CFD-DEM simulations of a gas-solid-liquid fluidization system: Effects on the flow field and particle behavior of semi-dry desulfurization fluidized bed

Abstract

Gas-solid-liquid multiphase flow systems have been widely applied in energy engineering, petrochemical industries, biochemical industries and food industries, etc., which usually involve multi-physical processes and multi-reaction stages. As a typical gas-solid-liquid multiphase flow system, the semi-dry flue gas desulfurization fluidized bed has been widely applied by small and medium-scale thermal power plants for its advantages of excellent mixing effect, relatively high efficiency and low cost.

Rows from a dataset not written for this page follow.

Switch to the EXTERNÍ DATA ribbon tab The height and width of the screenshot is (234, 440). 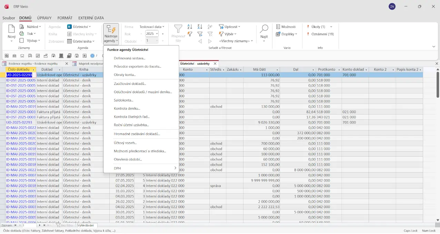[x=91, y=18]
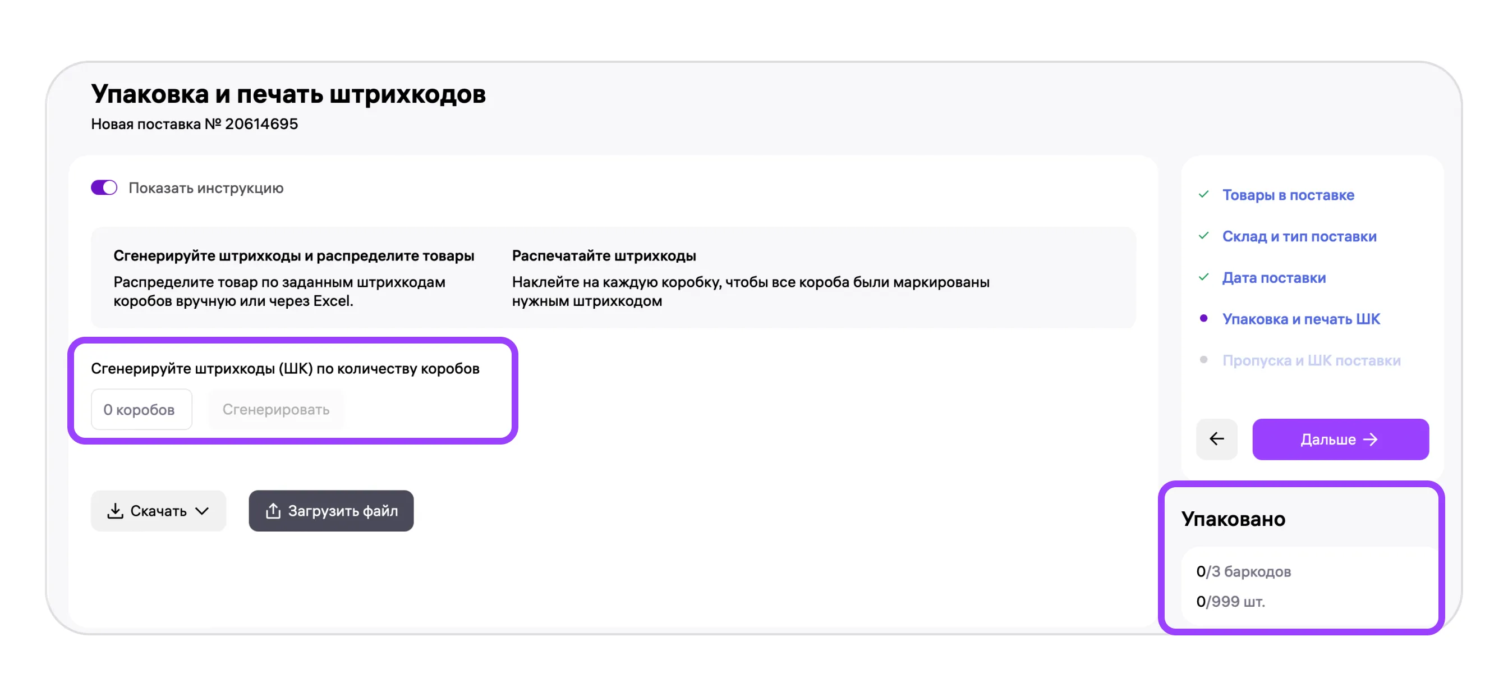Image resolution: width=1508 pixels, height=696 pixels.
Task: Expand the Скачать dropdown chevron
Action: click(202, 511)
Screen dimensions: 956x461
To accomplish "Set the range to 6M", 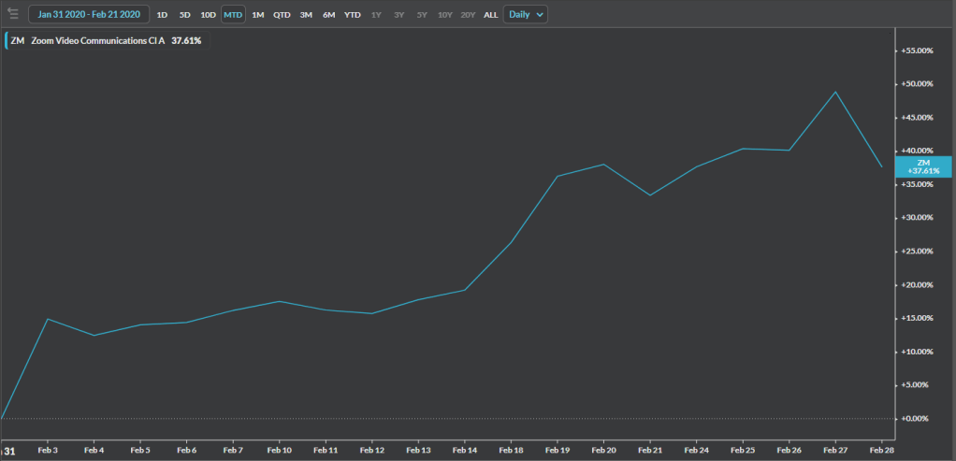I will [328, 15].
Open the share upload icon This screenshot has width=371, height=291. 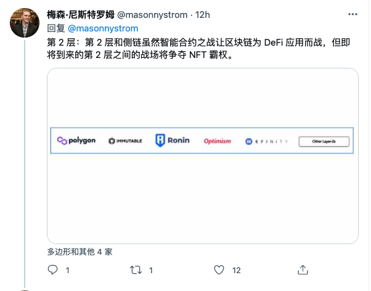pyautogui.click(x=303, y=269)
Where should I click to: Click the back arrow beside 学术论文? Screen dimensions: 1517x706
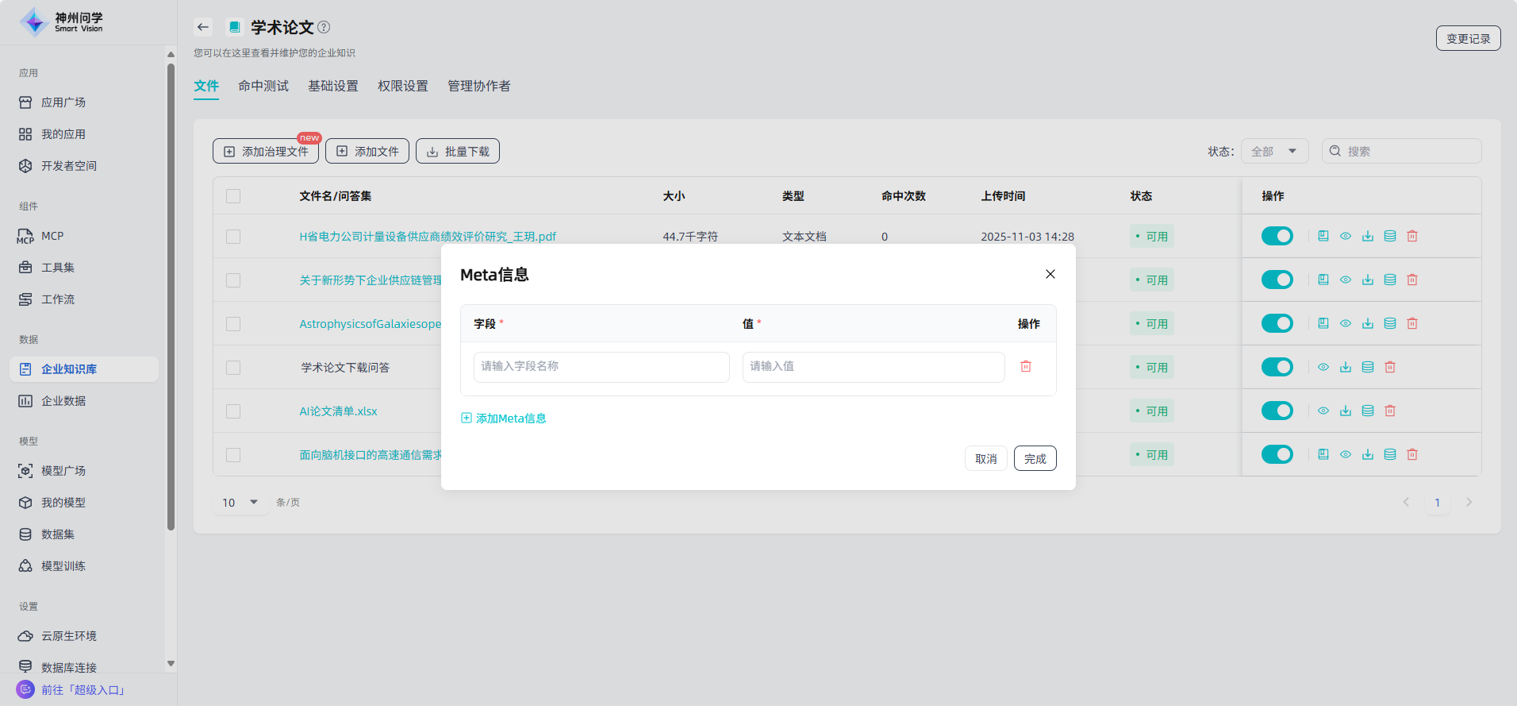[203, 27]
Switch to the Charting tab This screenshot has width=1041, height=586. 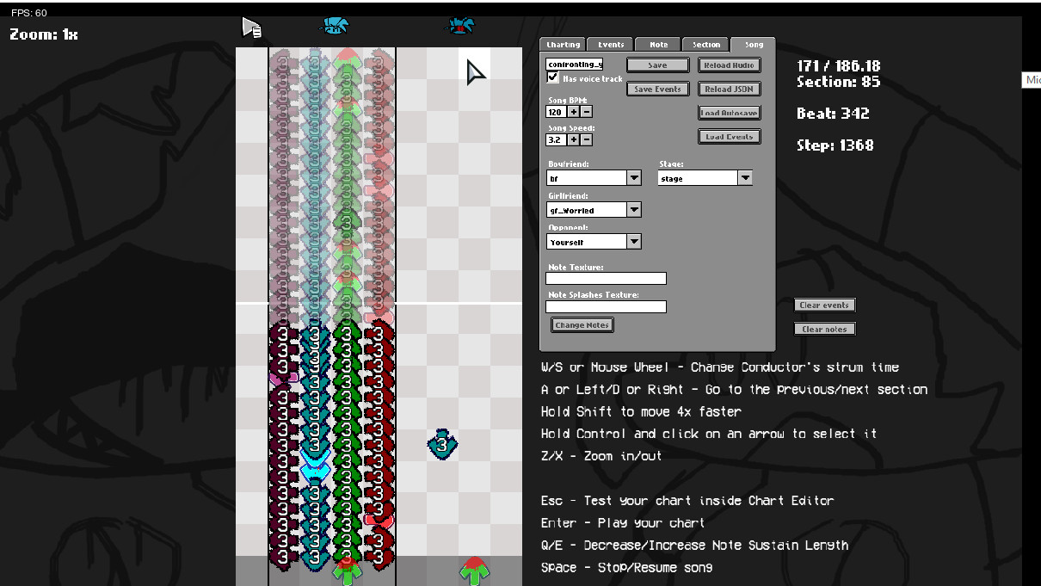tap(562, 44)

This study focused on the fluid hydrodynamics, wet particle motions and the transfer efficiency (SO2 removal efficiency) in a fluidized bed via two-way coupled CFD-DEM numerical simulations with the implementation of different semi-dry desulfurization stages (“constant-rate” absorption stage, “falling-rate” absorption stage and solid absorption stage) as well as the liquid bridge force. To avoid the fast evaporation of small droplets, simulations based on larger particles (Geldart group D) were also conducted to clarify the influence of varying liquid volume contents. Results revealed that the existence of liquid layers would partly enhance the desulfurization efficiency, while in this case the bed exhibits poor fluidization characteristics. Adding humification water in the solid absorption stage would transform the reaction stage from solid absorption stage to “constant-rate” absorption stage, which improves the desulfurization efficiency significantly. It could also be summarized that the increase of Ca/S molar ratio would enhance the desulfurization efficiency partly, but the improvement would not be obvious when the Ca/S molar ratio is greater than a certain range.